RECORD EXCERPTS below:

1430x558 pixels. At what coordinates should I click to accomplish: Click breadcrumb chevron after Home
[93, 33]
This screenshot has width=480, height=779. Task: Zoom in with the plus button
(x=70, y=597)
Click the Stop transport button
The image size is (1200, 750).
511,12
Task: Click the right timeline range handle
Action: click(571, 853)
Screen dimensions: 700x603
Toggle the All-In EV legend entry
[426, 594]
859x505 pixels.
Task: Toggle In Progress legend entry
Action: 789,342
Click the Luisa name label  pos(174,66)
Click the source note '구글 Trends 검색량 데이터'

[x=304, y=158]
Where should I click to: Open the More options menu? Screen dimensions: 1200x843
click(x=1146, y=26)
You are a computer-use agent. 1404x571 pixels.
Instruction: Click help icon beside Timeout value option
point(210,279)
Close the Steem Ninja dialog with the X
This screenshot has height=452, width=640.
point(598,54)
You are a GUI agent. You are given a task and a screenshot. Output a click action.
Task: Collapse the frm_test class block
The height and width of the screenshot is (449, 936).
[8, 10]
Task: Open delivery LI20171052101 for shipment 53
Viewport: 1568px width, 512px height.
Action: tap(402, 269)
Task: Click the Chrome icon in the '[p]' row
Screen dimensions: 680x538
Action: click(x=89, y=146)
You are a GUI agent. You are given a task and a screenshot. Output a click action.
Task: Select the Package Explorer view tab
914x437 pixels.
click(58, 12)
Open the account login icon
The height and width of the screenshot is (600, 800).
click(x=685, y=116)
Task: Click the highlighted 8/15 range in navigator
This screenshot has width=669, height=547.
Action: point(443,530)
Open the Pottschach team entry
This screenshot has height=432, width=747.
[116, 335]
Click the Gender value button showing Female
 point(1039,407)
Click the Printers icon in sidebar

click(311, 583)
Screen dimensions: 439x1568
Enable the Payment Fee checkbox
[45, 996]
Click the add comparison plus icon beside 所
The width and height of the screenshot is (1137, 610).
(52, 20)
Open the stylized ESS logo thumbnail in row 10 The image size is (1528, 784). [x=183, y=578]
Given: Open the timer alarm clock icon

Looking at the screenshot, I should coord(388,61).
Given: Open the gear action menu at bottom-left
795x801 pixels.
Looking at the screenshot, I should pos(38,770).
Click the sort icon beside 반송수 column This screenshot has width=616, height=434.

End of RECORD EXCERPTS.

EXERCISE DIRECTIONS:
Of the entries above, repeat exactly the lines from the line with "Task: Open delivery" through the line with "Task: Click the highlighted", both of them included.

SOLUTION TO THIS TASK:
Task: Open delivery LI20171052101 for shipment 53
Viewport: 1568px width, 512px height.
Action: tap(402, 269)
Task: Click the Chrome icon in the '[p]' row
Screen dimensions: 680x538
Action: click(x=89, y=146)
You are a GUI agent. You are given a task and a screenshot. Output a click action.
Task: Select the Package Explorer view tab
914x437 pixels.
click(58, 12)
Open the account login icon
The height and width of the screenshot is (600, 800).
click(x=685, y=116)
Task: Click the highlighted 8/15 range in navigator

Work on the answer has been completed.